When he saw the picture of the apples, he was greatly attracted to it. On the other hand, it cost 10 francs — the same as, say, several restaurant meals. And he would have had to carry it a long way home across the city. So in the end he didn't buy it, and he always regretted that decision, especially as by the time he died between the wars Van Gogh paintings were already a lot more expensive than 10 francs. Now, of course, several squillionaires would scramble to buy that picture of apples.
It is easy to smile at Hartrick's missed opportunity. Actually, it was impressive that he could discern quality in the Van Gogh at a time when almost nobody else could. And he didn't precisely make a mistake, because there is no intrinsic value in a Van Gogh, or in any other work of art. At the time, 10 francs was, presumably, a
bit on the high side (since the picture was hanging about unsold in that shop window) whereas now £10 million would be a trifle low.
We get, I think, unnecessarily fussed about the prices fetched by works of art. After the Picasso sale, quite sensible people went around saying that if a slightly soppy Rose Period picture was worth $104 million, what then was the value of a really good Picasso? Did that make 'Les Demoiselles d'Avignon' worth $300 million, or $500 million? But that again takes auction results far too seriously.
Of course, the money people pay for art isn't neatly arranged according to the aesthetic merits of the works in question — if those could be agreed. In the very same sale there was a Manet — a much better work of art, in my opinion — that made far less in terms of dollars. The 'Boy with a Pipe' is a bit of a soft-centred, popularprint kind of work. But this doesn't matter, because the figure on the tag isn't that important.
Many of us — including people as sophisticated as Robert Hughes — are subject to a superstition that prices can and should relate to some inherent preciousness. In reality, there is no such thing. If an item goes for a large amount of money, it simply means that more than one person wants it an awful lot. The fact, for example, that American contemporary art tends to go for more than the British variety simply means that there are more American collectors, and they have more to spend.

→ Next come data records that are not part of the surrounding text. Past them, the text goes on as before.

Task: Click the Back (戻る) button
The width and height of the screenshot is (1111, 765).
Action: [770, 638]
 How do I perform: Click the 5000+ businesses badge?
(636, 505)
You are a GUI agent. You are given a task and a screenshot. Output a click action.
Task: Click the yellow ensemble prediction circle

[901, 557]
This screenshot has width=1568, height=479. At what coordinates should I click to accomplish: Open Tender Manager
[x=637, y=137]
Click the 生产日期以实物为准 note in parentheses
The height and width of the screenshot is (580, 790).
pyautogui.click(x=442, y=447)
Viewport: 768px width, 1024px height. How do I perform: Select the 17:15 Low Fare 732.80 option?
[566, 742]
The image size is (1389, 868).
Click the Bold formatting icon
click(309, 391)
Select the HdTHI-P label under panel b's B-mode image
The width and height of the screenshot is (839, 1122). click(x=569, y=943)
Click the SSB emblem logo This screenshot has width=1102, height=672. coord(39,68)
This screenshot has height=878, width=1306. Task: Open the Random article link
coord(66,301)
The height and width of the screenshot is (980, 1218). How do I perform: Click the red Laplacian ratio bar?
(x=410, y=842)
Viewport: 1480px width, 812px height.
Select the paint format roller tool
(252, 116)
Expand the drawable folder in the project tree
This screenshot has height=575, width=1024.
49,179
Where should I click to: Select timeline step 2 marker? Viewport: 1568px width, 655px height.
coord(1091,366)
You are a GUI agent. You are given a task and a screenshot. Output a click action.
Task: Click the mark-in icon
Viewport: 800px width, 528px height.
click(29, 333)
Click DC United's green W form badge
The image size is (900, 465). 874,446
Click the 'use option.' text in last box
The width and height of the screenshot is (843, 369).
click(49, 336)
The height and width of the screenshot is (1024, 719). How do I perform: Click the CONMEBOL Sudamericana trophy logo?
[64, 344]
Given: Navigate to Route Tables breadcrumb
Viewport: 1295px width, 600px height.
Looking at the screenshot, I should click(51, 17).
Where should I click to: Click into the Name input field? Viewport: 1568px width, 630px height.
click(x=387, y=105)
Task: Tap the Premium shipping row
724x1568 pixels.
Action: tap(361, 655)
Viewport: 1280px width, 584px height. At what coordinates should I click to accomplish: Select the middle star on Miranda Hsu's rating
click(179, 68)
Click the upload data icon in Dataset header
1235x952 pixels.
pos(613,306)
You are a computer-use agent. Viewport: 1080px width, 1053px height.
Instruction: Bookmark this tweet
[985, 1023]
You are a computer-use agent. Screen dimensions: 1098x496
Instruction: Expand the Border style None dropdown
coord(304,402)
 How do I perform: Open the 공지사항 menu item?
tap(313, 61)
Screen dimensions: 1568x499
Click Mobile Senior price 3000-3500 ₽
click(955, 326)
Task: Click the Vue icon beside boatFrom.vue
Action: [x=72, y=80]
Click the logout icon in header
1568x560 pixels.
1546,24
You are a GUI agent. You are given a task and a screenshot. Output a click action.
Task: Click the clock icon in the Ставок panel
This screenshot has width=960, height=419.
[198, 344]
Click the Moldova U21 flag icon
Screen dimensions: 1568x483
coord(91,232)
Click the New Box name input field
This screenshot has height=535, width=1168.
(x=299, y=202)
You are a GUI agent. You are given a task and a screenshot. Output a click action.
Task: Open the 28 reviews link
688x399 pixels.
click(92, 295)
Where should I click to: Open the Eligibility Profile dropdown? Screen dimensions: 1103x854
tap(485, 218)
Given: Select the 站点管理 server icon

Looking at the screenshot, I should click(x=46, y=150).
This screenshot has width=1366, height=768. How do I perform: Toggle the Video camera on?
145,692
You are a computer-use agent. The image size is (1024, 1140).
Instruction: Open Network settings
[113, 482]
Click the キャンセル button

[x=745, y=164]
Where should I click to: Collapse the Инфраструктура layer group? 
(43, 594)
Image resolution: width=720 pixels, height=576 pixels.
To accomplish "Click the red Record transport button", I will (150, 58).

Similarly, the fact that this soupy early Picasso was, according to Hughes, valued at about the GDP of a small African state (I think he exaggerates) doesn't mean anything. It certainly doesn't imply a collective decision that this image of an androgynous youth in an opium dream is equivalent in some metaphysical calculus to the annual wage bill of a Premier League football team. Nor is it the equal of several miles of motorway, a largeish consignment of smart bombs, an office building, or whatever other goods or services might come to a similar total.
Since the days of the Greeks, the type of writer who likes to inveigh against the morals of the day has denounced those who pay loads of money for frivolous things. In classical times it was often the high sums fetched for fish that came in for criticism. And it is true that the Romans laid out fabulous amounts of denarii and sesterces for a fine red mullet.
Now it's Picassos, but the principle is the same. I suspect that in both cases what we are seeing is, in reality, evidence of a lively market economy. That, however, is a phenomenon which has always produced horror and outrage in certain observers. The reason, I think, is obvious. The market controls everything, but we can't control — or fully understand — it.
That art is so dramatically useless — you can't eat it, drive on it, live in it, or use it as a weapon — just makes the delirious arbitrariness of it all more obvious. That's why auction prices upset people.